Poll finds Americans are now less worried about a series of environmental problems than at any time over the past 20 years
Fresh on the heels of a Gallup poll showing Americans’ declining concern for global warming, the 75-year-old public opinion research organization today published more findings that Americans are growing less concerned about a range of environmental issues.
The survey found that Americans are less concerned today than they were a year ago about each of eight specific environmental problems ranging from water, soil, and air pollution, to loss of tropical rainforests, wildlife biodiversity and global warming.
On all of the issues except global warming and maintenance of the nation’s fresh water supply, the concern was the lowest Gallup has measured in 20 years.
Several factors likely explain the long and steady decline in concern for environmental issues over the last 20 years, one of the strongest of which is a general belief among Americans that environmental conditions in the United States are generally improving.
But public concern for the environment–or any other issue–does not exist in a vacuum. And a complex web of factors, most notably, growing concern for the tanking economy are likely responsible for the abrupt shift in public opinion. Just as a healthy economies have been to shown to correlate with concern for the environment, the opposite trend has also been shown to happen.

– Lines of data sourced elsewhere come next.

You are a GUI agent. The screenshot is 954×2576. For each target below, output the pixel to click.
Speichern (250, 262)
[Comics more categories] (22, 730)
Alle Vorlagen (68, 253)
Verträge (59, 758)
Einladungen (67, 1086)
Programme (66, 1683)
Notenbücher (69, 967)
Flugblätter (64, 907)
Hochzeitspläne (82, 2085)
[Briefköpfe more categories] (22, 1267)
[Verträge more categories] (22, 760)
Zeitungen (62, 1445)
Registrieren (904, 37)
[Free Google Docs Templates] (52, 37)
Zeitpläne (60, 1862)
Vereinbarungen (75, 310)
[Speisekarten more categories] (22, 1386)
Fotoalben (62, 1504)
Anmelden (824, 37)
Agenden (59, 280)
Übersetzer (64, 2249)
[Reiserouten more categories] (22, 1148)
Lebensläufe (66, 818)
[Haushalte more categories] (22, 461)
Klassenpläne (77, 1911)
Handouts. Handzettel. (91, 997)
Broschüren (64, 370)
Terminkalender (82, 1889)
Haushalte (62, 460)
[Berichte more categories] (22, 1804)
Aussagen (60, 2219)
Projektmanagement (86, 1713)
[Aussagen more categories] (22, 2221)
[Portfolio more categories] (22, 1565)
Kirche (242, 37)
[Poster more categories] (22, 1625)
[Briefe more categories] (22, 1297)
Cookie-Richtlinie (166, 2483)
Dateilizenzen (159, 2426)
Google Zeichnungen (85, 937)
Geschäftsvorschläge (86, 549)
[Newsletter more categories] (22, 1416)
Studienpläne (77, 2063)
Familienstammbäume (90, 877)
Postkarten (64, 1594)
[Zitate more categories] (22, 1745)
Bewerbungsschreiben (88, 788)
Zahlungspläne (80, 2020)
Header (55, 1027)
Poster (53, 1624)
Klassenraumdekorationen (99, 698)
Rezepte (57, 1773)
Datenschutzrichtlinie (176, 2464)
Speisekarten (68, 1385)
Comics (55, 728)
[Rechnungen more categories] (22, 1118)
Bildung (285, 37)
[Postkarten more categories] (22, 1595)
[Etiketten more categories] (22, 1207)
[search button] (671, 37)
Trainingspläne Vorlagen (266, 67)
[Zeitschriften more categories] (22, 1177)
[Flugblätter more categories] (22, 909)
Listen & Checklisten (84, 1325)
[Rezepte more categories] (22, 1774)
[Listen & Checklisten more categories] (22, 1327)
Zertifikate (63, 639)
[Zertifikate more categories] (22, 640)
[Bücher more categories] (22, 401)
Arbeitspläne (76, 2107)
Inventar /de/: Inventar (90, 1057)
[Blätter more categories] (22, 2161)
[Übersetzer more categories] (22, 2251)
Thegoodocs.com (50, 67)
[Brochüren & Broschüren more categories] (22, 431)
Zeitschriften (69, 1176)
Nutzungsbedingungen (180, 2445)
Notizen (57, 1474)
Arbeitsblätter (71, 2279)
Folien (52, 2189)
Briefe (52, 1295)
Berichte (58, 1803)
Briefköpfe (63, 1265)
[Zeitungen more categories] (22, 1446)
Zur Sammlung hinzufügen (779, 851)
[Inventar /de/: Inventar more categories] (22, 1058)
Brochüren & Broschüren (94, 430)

Along with economic factors, political factors likely contributed to the sudden downswing in public concern for the environment. Some of the decrease in worry, as Gallup notes, is likely attributable to greater action on environmental issues at the federal, state, and local levels. And after the election of 2008, a host of Democrats swept in on the coattails of Barack Obama along with a public perception that their newly-elected officials had it under control and would do more to protect the environment than their predecessors.
Results of the survey were based on telephone interviews with a random sample of 1,014 national adults, aged 18 and older, conducted March from 4-7, 2010. The margin of error is +/- 4 points.